Text block —
══════
Kaadu Pookkunna Neram (English: When the Forest Bloom) is a 2016 Indian Malayalam film written and directed by Dr. Biju. The film is produced by Sophia Paul under the film production house, Weekend Blockbusters. It stars Indrajith Sukumaran as a policeman, who is sent into deep jungles to capture the chief of a radical organization, played by Rima Kallingal, but instead finds himself trapped in it.

Kaadu Pookkunna Neram premiered at the Montreal World Film Festival in September 2016.

Cast 
 Indrajith Sukumaran
 Rima Kallingal
 Prakash Bare
 Indrans as School Master
 Irshad
 Krishnan Balakrishnan
 Gopan Karunagapally
 Jayachandran Kadambanad

Release 
Kaadu Pookkunna Neram premiered at the Montreal World Film Festival in September 2016. ON 8 September 2016, it was announced as the only Indian film to be screened at Eurasia Film Festival.

Awards 
Winner Special Jury Award at Bangalore International Film Festival, India, February 2017
National Film Awards 2016 - 
 Best Sound Designer : Jayadevan Chakkadeth 
Kerala State Film Awards 2016 - 
 Best Cinematography : MJ Radhakrishnan
 Best Location sync Sound recordist : Jayadevan Chakkadeth
 Best Sound Mixing : Pramod Thomas
 Best Sound Designer : Jayadevan Chakkadeth 
 Best Colourist : Vista VFX Lab

Festivals 
 Official selection. Montreal International film festival, Canada. September 2016.
══════
Exercise task — Please transcribe the stretch of the Kaadu Pookkunna Neram article from "Kaadu Pookkunna Neram (English: When" through "trapped in it.", word for word.

Dataset section —
══════
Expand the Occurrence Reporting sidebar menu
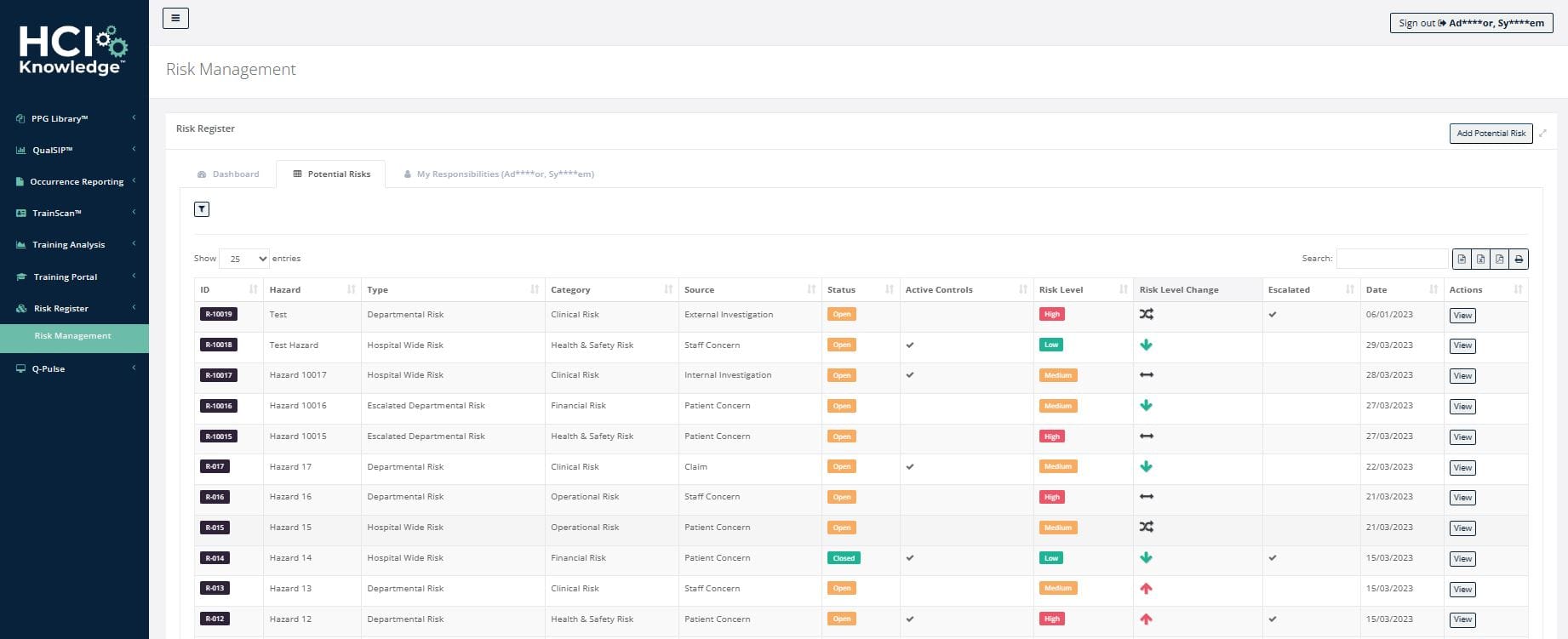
══════
Output for this task —
Kaadu Pookkunna Neram (English: When the Forest Bloom) is a 2016 Indian Malayalam film written and directed by Dr. Biju. The film is produced by Sophia Paul under the film production house, Weekend Blockbusters. It stars Indrajith Sukumaran as a policeman, who is sent into deep jungles to capture the chief of a radical organization, played by Rima Kallingal, but instead finds himself trapped in it.